For most communities in California, desalination is not practical due to their distance from the coast or lack of other suitable saline source water, nor is it economically feasible as more cost-effective supplies are usually available. However, recent advances in technology have reduced energy use and the associated costs, making desalinated water more competitive with other sources for some communities. Additionally, as of 2010, water suppliers are required to evaluate the potential for desalination in their urban water management plans.
THE DESALINATION PROCESS
Desalination is the process that removes salt and other dissolved minerals from saline water sources. There are five key components to a desalination system:
• Intakes—the structures used to bring the source water into the facility; these can be surface intakes or subsurface intakes, such as slant wells, or beach well galleries;
• Pretreatment— prepares the source water for further processing by removing suspended solids;
• Desalination— the process that removes salts and other dissolved solids from the source water, creating the product water;
• Post-treatment—the addition of chemicals to the product water to prevent corrosion of downstream infrastructure piping, and additional processing to meet drinking water standards;
• Concentrate management—the handling and disposal of the brine discharge from the desalination system.
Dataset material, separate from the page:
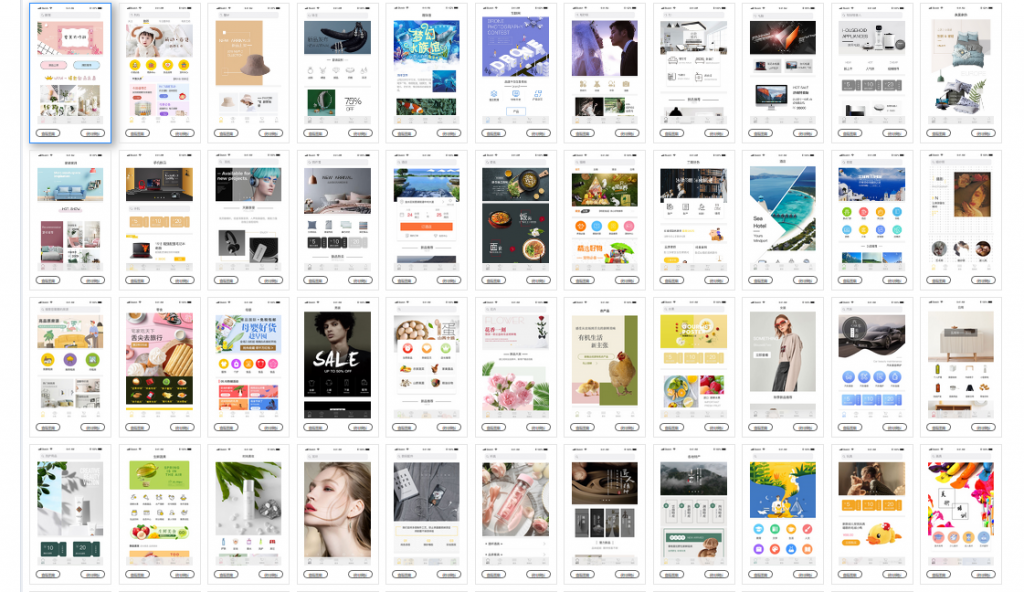Image resolution: width=1024 pixels, height=592 pixels.
Task: Click the purple round icon in illustrated furniture template
Action: click(71, 360)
The most common process for municipal desalination in use today is reverse osmosis, which works by pushing the saline water under intense pressure though semi-permeable membranes to remove dissolved salts and other impurities. The membrane allows only water molecules to pass through, leaving behind the salt, minerals and other impurities such as bacteria and viruses. Depending on the specific membrane used, the reverse osmosis process can remove 90-98% of all dissolved salts, organic molecules, microorganisms, colloids and suspended matter; the membranes are capable of rejecting particles with diameters as small as 0.0001 μm.
IMPACTS OF DESALINATION
There are three main environmental considerations when building an ocean desalination plant: the intakes that bring seawater in, the energy needed to separate the drinkable water out, and what is done with the brine discharge afterwards.
- Intakes and ecosystems: One of the primary concerns of coastal desalination plants is how the source water is drawn into the facility. Surface water intakes of seawater result in impingement and entrainment of marine organisms. The mortality of marine organisms can be lessened and greatly reduced by proper design of open water intakes or by using subterranean intakes where feasible.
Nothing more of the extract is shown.